图1. BIOGHC热启动Taq酶扩增人RNase的一个片段。以1ng人基因组DNA为模板，5倍系列稀释。

可见，BIOGHC热启动Taq酶具有较高的反应灵敏度（1.6pg），重复性好，线性范围宽。

    除了以高扩增效率为热启动Taq酶的选择标准外，对于酶动力强这一点，我们也曾比较过多家公司的热启动Taq酶。在国外品牌中，英国Bioline公司的热启动Taq酶（lmmulase）酶动力较好，可做4重PCR，等量起始模板CT30时的荧光信号值最高。在国内品牌中，BIOG热启动Taq酶的指数期较长，可支持4重以内的PCR检测反应、目扩增曲线的“S”型不受影响（图2）。其它的国产品牌一般只能支持2重反应，在做3重反应时，扩增曲线低矮，荧光信号值较低，无典型扩增曲线，结果很难判定。

图2. 使用BIOGHC热启动Taq酶检测呼吸道病原体感染。1为内参基因扩增曲线，2为肺炎支原体扩增曲线，3为呼吸道合胞病毒扩增曲线，CT值分别为25.2、26.6、28.8。

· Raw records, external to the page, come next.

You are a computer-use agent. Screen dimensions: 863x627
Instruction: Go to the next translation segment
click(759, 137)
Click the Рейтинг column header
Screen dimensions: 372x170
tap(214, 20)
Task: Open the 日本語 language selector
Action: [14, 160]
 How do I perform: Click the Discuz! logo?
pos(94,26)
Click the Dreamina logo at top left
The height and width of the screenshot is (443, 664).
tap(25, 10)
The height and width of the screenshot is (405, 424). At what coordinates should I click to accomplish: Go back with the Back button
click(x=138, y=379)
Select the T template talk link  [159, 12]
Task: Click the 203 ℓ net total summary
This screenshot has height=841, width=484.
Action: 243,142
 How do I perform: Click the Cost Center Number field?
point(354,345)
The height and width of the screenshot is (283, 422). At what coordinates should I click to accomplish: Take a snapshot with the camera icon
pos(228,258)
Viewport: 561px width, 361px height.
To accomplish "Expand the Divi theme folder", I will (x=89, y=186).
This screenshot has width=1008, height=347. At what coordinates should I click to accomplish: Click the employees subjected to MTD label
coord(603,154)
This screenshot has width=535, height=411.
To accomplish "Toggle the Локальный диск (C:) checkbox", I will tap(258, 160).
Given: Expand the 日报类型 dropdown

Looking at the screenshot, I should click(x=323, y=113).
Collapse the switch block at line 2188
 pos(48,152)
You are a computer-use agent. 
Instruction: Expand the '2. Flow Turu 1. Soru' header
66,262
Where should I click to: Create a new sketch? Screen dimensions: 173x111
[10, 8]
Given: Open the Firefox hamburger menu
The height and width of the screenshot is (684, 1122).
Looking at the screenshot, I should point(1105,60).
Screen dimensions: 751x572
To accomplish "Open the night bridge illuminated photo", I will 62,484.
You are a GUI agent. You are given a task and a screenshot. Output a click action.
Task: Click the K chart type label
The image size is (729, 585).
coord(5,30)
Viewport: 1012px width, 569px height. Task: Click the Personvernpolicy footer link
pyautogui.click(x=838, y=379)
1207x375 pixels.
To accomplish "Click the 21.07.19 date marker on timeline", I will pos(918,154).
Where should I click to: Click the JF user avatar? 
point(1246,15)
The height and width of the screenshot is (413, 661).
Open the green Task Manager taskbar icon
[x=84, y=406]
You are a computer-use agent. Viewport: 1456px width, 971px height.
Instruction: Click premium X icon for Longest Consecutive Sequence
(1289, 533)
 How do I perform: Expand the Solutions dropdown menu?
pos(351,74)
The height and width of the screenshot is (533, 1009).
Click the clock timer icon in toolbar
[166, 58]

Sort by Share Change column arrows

以上可见，BIOGHC热启动Taq酶具有扩增曲线典型，酶动力强劲，适合多重检测等显著优点。

    此外，灵敏度也是我们在选择热启动Taq酶需要着衡量的标准。有些样本中目标基因的丰度很低，非常考验热启动Taq酶的检测灵敏度，灵敏度高了，实验数据自然更加真实可靠。我们将BIOG热启动Taq酶与T品牌的热启动Taq酶进行对比（如图3）：同一份呼吸道拭子样本，用Taqman探针法检测肺炎支原体， BIOG热启动Taq酶比T品牌的热启动DNA聚合酶检测结果早2个CT。可见，BIOG热启动Taq酶拥有超高的灵敏度，较部分同类化学封闭的热启动DNA聚合酶相比，更适合用于低丰度样本的检测。

图3. 同一份呼吸道拭子样本，Taqman探针法检测肺炎支原体， BIOGHC热启动Taq酶（1）比知名品牌供应商T热启动DNA聚合酶（2）检测结果早2个CT。

    总的来说，目前国内市场上比较知名的国外品牌如ABl、Bioline等公司的热启动Taq酶性能较好，国产热启动Taq酶中，BIOG热启动Taq酶的扩增性能不错，与国外名牌产品无明显差异，其它很多国产品牌的扩增性能不够理想，研究者需根据自己的实验要求和经费情况进行选择，最好做一个梯度稀释扩增实验，以检测热启动Taq酶的扩增效率和灵敏度。